Alternative Evaluation Tools

Finding appropriate evaluation tool for these alternative learning methods especially for problem based learning, task based learning and self learning ability always remains a challenge. As long as students have to go through traditional examinations, many of these methods may remain superfluous. In choosing an evaluation tool, several factors like the purpose of evaluation, the domain sought to be tested, the number of students, feasibility, resources, time available and administrative issues are to be considered besides ensuring validity and objectivity. A combination of formative and summative assessment tools, which test not only the knowledge but also the performance, is required. Assessment tools like structured oral examinations, objective structured clinical evaluation (OSCE) and objective structured long examination record (OSLER) need to be tested and incorporated in the examination system to test problem/task solving skills of the students.
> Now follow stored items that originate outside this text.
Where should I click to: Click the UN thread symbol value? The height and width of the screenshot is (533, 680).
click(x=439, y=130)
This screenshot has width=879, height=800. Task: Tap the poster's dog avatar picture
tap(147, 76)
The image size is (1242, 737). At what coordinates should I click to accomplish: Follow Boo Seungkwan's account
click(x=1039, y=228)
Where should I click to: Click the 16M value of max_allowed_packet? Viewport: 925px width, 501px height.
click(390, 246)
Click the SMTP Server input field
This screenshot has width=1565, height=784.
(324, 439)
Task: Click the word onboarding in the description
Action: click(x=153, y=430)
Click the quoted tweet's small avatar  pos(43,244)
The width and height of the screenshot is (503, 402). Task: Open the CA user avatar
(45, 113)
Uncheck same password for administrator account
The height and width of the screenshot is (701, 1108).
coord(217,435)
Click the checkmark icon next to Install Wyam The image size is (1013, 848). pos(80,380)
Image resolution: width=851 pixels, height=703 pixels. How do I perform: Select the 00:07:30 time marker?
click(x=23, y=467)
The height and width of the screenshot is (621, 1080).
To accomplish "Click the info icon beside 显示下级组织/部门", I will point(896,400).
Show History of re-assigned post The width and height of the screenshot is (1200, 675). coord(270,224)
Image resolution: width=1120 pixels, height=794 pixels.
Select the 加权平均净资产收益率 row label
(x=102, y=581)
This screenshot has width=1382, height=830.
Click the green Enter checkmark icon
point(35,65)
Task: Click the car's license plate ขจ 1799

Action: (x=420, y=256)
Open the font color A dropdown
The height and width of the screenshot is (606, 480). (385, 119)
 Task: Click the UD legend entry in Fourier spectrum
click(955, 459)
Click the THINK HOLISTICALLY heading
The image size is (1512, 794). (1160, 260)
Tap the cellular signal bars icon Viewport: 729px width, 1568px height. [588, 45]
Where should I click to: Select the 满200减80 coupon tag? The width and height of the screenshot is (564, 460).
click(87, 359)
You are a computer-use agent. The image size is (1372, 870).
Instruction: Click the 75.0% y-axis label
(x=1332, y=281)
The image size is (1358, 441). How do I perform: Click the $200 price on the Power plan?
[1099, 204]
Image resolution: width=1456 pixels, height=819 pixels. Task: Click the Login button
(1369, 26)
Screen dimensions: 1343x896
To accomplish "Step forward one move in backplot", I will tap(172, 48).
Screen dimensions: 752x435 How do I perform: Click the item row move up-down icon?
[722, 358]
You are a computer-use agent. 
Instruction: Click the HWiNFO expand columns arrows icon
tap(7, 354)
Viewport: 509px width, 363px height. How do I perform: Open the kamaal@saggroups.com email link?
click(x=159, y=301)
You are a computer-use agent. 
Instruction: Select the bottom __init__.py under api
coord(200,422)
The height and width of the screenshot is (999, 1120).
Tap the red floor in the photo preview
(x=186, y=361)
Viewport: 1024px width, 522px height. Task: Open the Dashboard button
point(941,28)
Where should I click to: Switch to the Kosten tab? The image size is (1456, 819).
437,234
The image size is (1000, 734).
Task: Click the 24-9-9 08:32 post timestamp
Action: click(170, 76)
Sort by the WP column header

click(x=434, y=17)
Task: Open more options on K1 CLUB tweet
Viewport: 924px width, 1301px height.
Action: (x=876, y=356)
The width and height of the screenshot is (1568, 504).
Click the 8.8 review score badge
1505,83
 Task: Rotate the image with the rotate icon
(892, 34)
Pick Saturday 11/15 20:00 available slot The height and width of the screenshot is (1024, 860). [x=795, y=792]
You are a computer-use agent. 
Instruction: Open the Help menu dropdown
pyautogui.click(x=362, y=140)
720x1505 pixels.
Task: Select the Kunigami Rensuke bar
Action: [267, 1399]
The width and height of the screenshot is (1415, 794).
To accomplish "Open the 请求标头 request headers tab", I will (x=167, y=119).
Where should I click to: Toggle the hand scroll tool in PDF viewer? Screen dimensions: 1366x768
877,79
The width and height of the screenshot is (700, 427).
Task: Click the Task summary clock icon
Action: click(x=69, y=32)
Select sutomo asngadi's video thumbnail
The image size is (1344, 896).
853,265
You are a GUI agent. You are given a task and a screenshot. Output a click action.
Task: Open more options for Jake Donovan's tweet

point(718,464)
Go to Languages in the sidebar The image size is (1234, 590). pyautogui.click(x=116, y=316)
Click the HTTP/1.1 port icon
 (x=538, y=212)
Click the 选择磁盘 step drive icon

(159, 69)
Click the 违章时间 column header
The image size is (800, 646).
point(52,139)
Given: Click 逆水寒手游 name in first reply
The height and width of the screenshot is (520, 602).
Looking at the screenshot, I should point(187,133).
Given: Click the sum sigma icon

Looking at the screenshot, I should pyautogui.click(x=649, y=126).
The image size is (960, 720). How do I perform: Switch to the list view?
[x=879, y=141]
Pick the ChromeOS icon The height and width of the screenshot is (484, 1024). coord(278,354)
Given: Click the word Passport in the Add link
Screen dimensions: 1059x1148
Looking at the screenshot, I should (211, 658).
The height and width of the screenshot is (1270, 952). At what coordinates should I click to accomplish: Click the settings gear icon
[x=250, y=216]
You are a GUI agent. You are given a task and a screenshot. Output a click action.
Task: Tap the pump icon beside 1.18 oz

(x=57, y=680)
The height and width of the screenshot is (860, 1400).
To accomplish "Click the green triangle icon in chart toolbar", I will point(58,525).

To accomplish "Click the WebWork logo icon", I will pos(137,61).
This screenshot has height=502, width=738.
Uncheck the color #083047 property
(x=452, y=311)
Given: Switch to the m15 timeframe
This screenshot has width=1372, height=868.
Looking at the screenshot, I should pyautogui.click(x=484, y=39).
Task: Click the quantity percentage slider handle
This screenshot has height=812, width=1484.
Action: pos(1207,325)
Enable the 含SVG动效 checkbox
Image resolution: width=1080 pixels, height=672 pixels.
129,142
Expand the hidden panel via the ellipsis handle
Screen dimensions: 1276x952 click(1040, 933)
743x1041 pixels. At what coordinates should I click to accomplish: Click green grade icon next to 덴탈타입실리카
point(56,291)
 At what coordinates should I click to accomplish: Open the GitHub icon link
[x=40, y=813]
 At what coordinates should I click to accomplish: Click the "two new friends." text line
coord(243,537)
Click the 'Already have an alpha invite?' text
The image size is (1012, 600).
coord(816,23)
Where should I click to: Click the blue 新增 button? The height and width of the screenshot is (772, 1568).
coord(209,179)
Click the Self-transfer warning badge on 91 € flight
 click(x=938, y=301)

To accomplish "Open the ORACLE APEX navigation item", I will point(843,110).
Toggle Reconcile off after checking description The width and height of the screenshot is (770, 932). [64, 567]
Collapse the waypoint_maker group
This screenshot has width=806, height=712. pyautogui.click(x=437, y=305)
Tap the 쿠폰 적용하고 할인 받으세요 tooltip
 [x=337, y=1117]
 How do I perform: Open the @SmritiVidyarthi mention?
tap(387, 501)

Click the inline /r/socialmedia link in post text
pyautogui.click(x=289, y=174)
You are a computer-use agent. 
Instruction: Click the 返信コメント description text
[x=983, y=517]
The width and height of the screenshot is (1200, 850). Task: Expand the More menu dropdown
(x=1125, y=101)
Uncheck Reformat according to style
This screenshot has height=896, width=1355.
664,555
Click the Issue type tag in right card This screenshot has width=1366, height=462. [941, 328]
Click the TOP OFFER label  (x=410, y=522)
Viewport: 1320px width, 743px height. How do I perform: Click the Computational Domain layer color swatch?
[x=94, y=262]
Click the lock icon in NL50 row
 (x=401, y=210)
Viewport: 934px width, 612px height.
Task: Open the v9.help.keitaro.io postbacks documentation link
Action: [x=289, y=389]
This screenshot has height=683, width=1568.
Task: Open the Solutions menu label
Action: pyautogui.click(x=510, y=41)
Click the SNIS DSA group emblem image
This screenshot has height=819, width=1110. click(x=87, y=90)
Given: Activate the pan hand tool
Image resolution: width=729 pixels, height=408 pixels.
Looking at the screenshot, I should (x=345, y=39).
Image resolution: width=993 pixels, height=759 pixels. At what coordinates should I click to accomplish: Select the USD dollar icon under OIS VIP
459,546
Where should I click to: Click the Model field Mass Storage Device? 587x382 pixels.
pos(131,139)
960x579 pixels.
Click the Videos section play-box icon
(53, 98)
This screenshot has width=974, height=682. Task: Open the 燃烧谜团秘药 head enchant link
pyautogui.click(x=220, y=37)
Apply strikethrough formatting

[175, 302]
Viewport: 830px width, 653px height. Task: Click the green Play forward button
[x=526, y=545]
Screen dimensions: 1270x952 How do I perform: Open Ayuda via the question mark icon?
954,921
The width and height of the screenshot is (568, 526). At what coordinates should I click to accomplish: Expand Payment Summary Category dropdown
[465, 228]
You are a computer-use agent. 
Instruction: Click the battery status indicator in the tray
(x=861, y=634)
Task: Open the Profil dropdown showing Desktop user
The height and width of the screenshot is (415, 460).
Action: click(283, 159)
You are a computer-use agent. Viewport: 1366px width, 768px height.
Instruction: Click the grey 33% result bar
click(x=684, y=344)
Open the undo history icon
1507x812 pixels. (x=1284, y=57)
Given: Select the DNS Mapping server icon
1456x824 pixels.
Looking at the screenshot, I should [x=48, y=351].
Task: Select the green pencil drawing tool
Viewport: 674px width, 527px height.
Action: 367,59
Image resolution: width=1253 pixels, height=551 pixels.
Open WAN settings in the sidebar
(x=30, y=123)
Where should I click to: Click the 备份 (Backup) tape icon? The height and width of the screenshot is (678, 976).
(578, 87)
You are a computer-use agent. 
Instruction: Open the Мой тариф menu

Objective structured evaluations with its multiple samples of performance has come to dominate performance assess-ment(36,37). Evaluating medical student searches for evidence-based information has been found to be an effective way of evaluating students’ searching proficiency, and, in turn, the adequacy of the instructions they receive in computer assisted learning(38,39). Continuous efforts are needed to develop and research valid and effective tools of evaluation in current medical education(25).

Comments

To be successful, these radical changes in educational methods need to be supported by teachers and institutions in which they work. Change in learning methods will be successful only if teachers can be motivated and trained to acquire the new skills required. Another challenge would be to devise appropriate evaluation tools for these methods, specially for problem based learning and self learning ability. In this direction, various institutions in the country are managing National Teachers Training Courses (NTTC) catering to the needs of medical professionals and transforming them into good teachers. However, the focus should be on producing a good facilitator rather than a good teacher. The change can be exciting. We have to seek a balance between the use of didactic teaching and the alternative learning methods.

Another new concept in medical education is that of distance learning. Distance education uses non-conventional, learner centered system which does not rely on face to face teaching. The primary mode of instruction is through a multimedia approach, besides printed lessons. Indira Gandhi National Open University, New Delhi has already initiated few distance leaning programs in medical education including B.Sc. (Nursing) and Postgraduate Diploma in Maternal and Child Health. Distance education is a specialized field, detailed discussion of which is beyond the scope of this article.

To conclude, these valuable educational initiatives should not be allowed to stink in the cupboards of educationists, rather they need to be absorbed into the currently rigid medical school structure. For a change, Medical Council of India strongly recommended that methodology of teaching must underline active learning by the students. The didactic teaching must be reduced to less than 1/3 of total teaching time giving way to alternative learning strategies. It has also mandated establishment of Medical Education Units in each of the medical college in India(40). It is time that these units do not remain on paper and bring about concrete changes in the learning strategies in these institutions. The present review could very well serve as a background material for evoking the thought process in this regard. The overall approach is best described as one of "guided discovery"(10).